Stored data:
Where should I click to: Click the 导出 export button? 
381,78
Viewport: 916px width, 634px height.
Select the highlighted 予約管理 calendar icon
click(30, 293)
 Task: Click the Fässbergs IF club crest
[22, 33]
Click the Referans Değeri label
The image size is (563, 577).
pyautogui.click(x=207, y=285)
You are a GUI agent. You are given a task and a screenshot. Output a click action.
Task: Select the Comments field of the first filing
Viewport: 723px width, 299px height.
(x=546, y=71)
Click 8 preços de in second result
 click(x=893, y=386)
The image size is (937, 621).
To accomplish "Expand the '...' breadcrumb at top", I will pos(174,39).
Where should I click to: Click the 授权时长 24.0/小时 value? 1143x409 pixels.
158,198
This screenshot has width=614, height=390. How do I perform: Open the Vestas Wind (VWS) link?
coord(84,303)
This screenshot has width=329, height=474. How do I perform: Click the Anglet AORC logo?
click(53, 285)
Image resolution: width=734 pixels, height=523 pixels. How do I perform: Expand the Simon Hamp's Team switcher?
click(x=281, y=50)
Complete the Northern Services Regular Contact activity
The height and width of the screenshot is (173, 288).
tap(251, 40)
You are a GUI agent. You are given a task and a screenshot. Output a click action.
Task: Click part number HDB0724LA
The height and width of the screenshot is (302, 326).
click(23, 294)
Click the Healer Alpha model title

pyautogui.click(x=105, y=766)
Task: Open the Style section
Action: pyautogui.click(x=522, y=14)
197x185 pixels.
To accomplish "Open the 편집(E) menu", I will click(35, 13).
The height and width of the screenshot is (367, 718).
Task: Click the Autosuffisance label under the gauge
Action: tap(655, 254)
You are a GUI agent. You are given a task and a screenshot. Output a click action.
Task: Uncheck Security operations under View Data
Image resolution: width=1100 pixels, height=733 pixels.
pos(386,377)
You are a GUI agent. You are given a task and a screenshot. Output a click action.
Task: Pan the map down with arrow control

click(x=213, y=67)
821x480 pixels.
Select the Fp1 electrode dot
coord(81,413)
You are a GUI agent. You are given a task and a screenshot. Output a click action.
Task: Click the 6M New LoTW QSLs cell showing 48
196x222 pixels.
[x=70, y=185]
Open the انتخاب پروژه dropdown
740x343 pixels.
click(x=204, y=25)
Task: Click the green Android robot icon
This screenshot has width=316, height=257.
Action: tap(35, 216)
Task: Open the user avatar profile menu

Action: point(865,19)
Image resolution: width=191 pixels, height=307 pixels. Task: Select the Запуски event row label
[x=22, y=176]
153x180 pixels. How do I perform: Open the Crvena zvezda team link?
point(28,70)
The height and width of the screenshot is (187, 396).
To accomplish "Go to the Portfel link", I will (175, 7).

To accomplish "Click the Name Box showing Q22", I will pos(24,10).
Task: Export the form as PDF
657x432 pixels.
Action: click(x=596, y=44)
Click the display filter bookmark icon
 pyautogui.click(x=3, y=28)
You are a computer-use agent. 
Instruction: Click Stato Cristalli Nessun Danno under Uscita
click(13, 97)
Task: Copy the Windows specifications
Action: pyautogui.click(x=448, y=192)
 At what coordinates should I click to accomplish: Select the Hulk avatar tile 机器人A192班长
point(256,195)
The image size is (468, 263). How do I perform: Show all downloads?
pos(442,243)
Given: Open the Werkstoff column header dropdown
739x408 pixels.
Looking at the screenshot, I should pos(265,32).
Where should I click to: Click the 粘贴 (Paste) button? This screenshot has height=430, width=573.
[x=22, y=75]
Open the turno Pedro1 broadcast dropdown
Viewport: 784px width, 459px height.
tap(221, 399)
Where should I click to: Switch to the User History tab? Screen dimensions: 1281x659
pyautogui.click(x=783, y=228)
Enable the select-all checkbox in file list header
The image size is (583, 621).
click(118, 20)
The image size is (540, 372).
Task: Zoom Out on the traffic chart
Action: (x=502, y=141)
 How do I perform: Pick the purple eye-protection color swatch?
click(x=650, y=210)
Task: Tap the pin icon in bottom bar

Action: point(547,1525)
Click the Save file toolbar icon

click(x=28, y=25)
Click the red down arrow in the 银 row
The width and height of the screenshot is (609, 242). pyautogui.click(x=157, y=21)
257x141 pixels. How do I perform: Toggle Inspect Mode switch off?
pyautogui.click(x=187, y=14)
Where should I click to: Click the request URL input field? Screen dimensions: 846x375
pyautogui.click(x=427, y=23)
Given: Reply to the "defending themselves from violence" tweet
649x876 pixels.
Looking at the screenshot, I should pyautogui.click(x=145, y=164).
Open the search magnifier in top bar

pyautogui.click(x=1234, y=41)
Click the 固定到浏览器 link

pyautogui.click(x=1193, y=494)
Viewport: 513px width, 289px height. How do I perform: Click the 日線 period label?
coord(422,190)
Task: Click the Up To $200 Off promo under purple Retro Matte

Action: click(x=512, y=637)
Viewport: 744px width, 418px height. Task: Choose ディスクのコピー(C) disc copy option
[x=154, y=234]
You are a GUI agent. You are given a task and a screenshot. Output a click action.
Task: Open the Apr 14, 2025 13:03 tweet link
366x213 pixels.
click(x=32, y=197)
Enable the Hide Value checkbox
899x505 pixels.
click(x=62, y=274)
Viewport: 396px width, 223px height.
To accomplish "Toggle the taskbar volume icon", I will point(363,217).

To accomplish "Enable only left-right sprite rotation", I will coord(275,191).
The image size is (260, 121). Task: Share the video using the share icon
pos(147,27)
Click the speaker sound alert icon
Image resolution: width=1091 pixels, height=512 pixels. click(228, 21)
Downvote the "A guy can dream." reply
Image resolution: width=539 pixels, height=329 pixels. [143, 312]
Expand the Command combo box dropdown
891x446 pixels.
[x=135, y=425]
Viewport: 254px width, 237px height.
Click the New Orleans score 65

• ACTIVITY
Lines from the records above that hold "tweet" are the ones to list.

• EXPECTED OUTPUT
Given: Reply to the "defending themselves from violence" tweet
Task: Open the Apr 14, 2025 13:03 tweet link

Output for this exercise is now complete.